Il s’agit du dernier d’une série d’articles du groupe de recherche de Payne qui exploitent des analyses statistiques et des simulations informatiques pour découvrir la dynamique évolutive des données sur la taille corporelle à partir des enregistrements de fossiles marins. Dans 2015, l’équipe a recruté des stagiaires du secondaire et des étudiants de premier cycle pour aider à calculer la taille et le volume corporel de milliers de genres marins à partir de photographies et d’illustrations. L’ensemble de données résultant comprenait la plupart des genres d’animaux invertébrés fossiles connus de la science et était au moins 10 fois plus grand que toute compilation précédente de tailles corporelles d’animaux fossiles.

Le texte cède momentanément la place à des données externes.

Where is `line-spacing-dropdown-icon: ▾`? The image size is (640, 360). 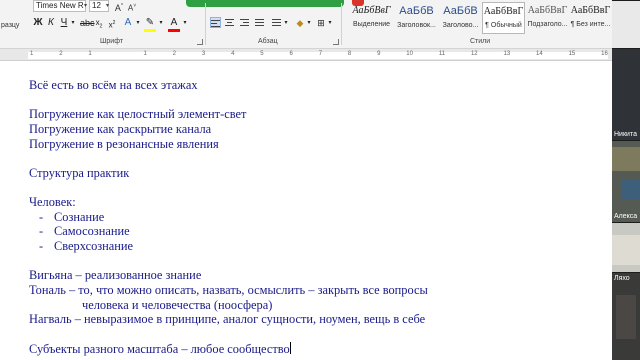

Le groupe a depuis étendu l’ensemble de données et l’a mis à l’épreuve pour les modèles. Entre autres résultats, ils ont découvert qu’une plus grande taille corporelle est devenue l’un des principaux déterminants du risque d’extinction pour les animaux marins pour la première fois dans l’histoire de la vie sur Terre.

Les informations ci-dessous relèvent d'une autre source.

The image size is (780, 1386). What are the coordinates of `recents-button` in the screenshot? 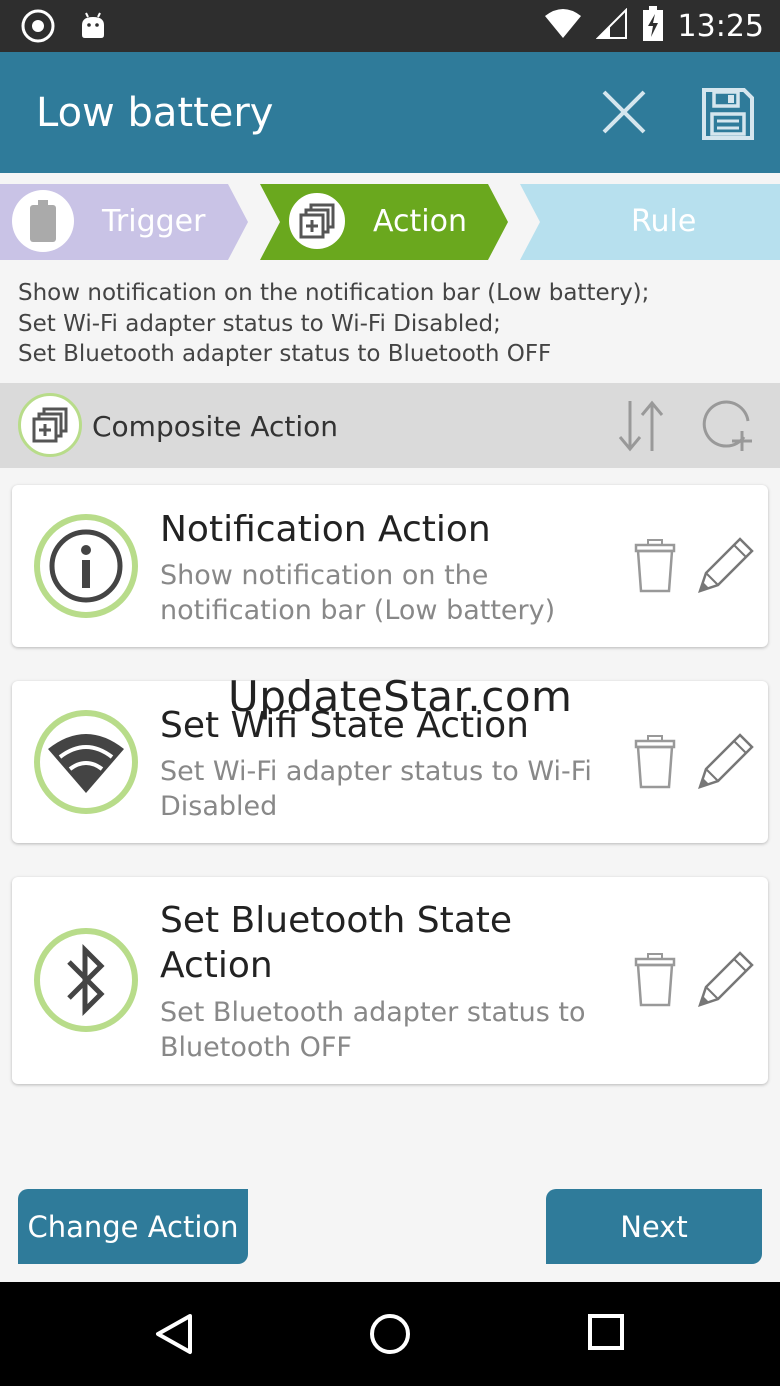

Pour la nouvelle étude, Monarrez, Payne et le co-auteur Noel Heim de l’Université Tufts ont utilisé les données de taille corporelle provenant des archives fossiles marines pour estimer la probabilité d’extinction et d’origine en fonction de la taille corporelle au cours de la plupart des 485 millions d’années. En associant leurs données de taille corporelle avec les enregistrements d’occurrences du public Base de données de paléobiologie, ils ont pu analyser 284 308 occurrences de fossiles d’animaux marins appartenant à 10 203 genres. “Cet ensemble de données nous a permis de documenter, dans différents groupes d’animaux, comment les modèles évolutifs changent lorsqu’une extinction de masse se produit”, a déclaré Payne.

Reprise future

D’autres paléontologues ont observé que les animaux de plus petite taille deviennent plus fréquents dans les archives fossiles à la suite d’extinctions massives – l’appelant souvent « l’effet Lilliput », d’après le royaume des personnes minuscules dans le roman du XVIIIe siècle de Jonathan Swift. les voyages de Gulliver.

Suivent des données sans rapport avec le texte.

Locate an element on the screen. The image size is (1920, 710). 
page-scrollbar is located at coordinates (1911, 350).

Les résultats de la nouvelle étude suggèrent que la physiologie animale offre une explication plausible à ce modèle. Les auteurs ont trouvé le schéma classique de rétrécissement dans la plupart des classes d’animaux marins avec de faibles niveaux d’activité et un métabolisme plus lent. Les espèces de ces groupes qui ont évolué pour la première fois juste après une extinction de masse avaient tendance à avoir des corps plus petits que ceux qui sont apparus pendant les intervalles de fond. En revanche, lorsque de nouvelles espèces évoluaient en groupes d’animaux marins plus actifs avec un métabolisme plus rapide, elles avaient tendance à avoir des corps plus gros à la suite de l’extinction et des corps plus petits en temps normal.

Les résultats mettent en évidence l’extinction de masse comme un drame en deux actes. “La partie extinction change le monde en supprimant non seulement beaucoup d’organismes ou beaucoup d’espèces, mais en les supprimant selon divers schémas sélectifs. Ensuite, la récupération n’est pas seulement égale pour tous ceux qui survivent. Un nouvel ensemble de biais entre dans le modèle de reprise », a déclaré Payne. “Ce n’est qu’en combinant ces deux que vous pouvez vraiment comprendre le monde que nous obtenons cinq ou 10 millions d’années après un événement d’extinction.”

Référence : « Mass extinctions alter extinction and origination dynamics respect to body size » par Pedro M. Monarrez, Noel A. Heim et Jonathan L. Payne, 6 octobre 2021, Actes de la Royal Society B.
DOI : 10.1098/rspb.2021.1681

Payne est également professeur de sciences géologiques et, par courtoisie, de biologie.

Le soutien à cette recherche a été fourni par la National Science Foundation des États-Unis et l’École des sciences de la terre, de l’énergie et de l’environnement de Stanford.